Buntes Treiben auf hoher See

Wenn Fracht über Bord geht, hilft es auch der Meeresforschung

Kinderglück an den Atlantikstränden der USA: Für den kommenden Sommer ist dort eine Lego-Schwemme vorausgesagt. Dann sollen Tausende, vielleicht über zehntausend Spielzeugfiguren in auffälligen Farben an die Küsten der Bundesstaaten North und South Carolina, Georgia und Florida angespült werden. Fleißige Strandsucher können dann Taucher, Aquanauten, Tintenfische und Piraten entdecken – alles für Seeabenteuer, als gehe es um einen zweifelhaften Reklametrick der dänischen Plastik-Schmelze.

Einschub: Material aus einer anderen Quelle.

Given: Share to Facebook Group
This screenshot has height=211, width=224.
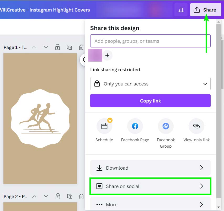Looking at the screenshot, I should coord(166,126).
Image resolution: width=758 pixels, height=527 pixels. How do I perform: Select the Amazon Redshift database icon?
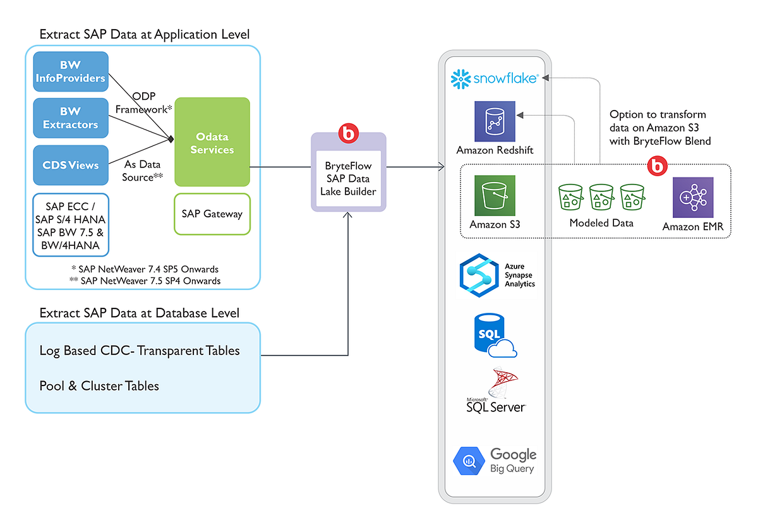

Auslöser der Lego-Flut war eine gewaltige Woge, ermittelte der US-Meeresforscher Curtis C. Ebbesmeyer. Am Morgen des 13. Februar 1997 traf sie in schwerem Sturm 20 Seemeilen südlich des englischen Land’s End auf den Containerfrachter „Tokio Express“. Das Schiff stieg zunächst in einem Winkel von 60 Grad auf und senkte sich dann in einen Winkel von 40 Grad abwärts. Folge des – so der Kapitän – „Jahrhundert-Phänomens“: Zahlreiche Container rutschten über Bord, von denen mindestens einer auseinanderbrach. Er enthielt fünf Millionen Lego-Komponenten, darunter zahlreiche Figürchen für Wasserabenteuer, die in den USA zu kompletten Sets zusammengesetzt werden sollten.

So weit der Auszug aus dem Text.